Debugging Rust's new Custom Derive system
Why a custom derive macro
I've been working on a couple of crates to copy over the magic of AssertJ's field-by-field assertions to Rust. Partially as a way of learning Macros 1.1/custom derive, and partially because it's one of my favorite testing tools and nobody should have to live without it.
This post is about what I've been doing to debug my custom derive implementation, which can require a couple of extra steps to get to the same kind of good error messages that I'm used to from regular Rust code.
Debugging
There are a couple
tips in the syn
crate's README,
which were the first thing that I read when I started working on
field-by-field.
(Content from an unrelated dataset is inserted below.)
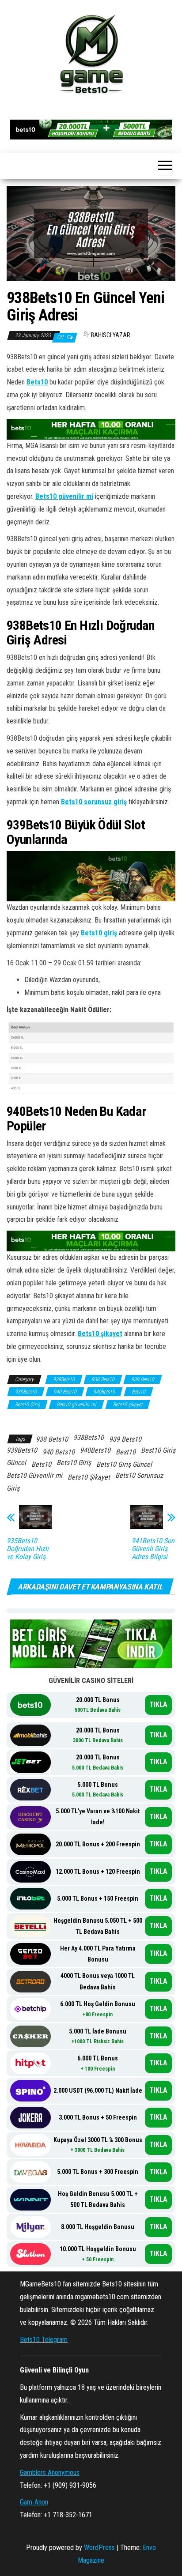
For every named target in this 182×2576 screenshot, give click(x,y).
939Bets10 (26, 1392)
Most of this post is just me exploring the implications and
going into a bit/lots more detail.
test files
I'm writing a testing tool, so of course the first thing that I want to do is
test that my code does what I want it to do. Plugins (custom-derive included)
cannot be tested using the standard in-module #[test]
annotation that most
Rust code uses, but you can still use integration tests via the tests/
directory that Cargo knows about.
These modules are linked against the macro crate that you are writing, so
everything works basically the same except that you end up using a
#[macro_use] my_crate
to make it
work.
At that point the standard #[test]
attribute does what you expect, and you
can use the common cargo test
and cargo test --test <integration-test-file>
<optional-test-filter
to do what you would expect:
$ cargo test Finished debug [unoptimized + debuginfo] target(s) in 0.0 secs Running .../derive_enum_mixed-d370953e520402cf ... test result: ok. 10 passed; 0 failed; 0 ignored; 0 measured Running .../derive_enum_struct-8851e9b38fffd49d ... test result: ok. 6 passed; 0 failed; 0 ignored; 0 measured Running .../derive_enum_tuple-4b98f23c906ffa8d ... test result: ok. 6 passed; 0 failed; 0 ignored; 0 measured Running .../derive_enum_unit-f5f0a72af200d8c4 ... test result: ok. 5 passed; 0 failed; 0 ignored; 0 measured Running .../derive_struct-116d0c78a0c6e62f ... test result: ok. 4 passed; 0 failed; 0 ignored; 0 measured
Or to be more specific:
$ cargo test --test derive-struct assert_catches Finished debug [unoptimized + debuginfo] target(s) in 0.0 secs Running .../derive_struct-116d0c78a0c6e62f running 1 test test assert_catches_differences ... ok test result: ok. 1 passed; 0 failed; 0 ignored; 0 measured
Wheeee.
Now we've got two kinds of problems
Syntactically invalid code
There are two -- maybe two and half -- phases to compiling these integration tests:
- We have to compile the custom-derive library
- We have to use the compiled lib to actually generate some code
- That compiled code might generate code that is syntactically unsound
- Or it could generate code that is syntactically fine, but violates some of rusts guarantees.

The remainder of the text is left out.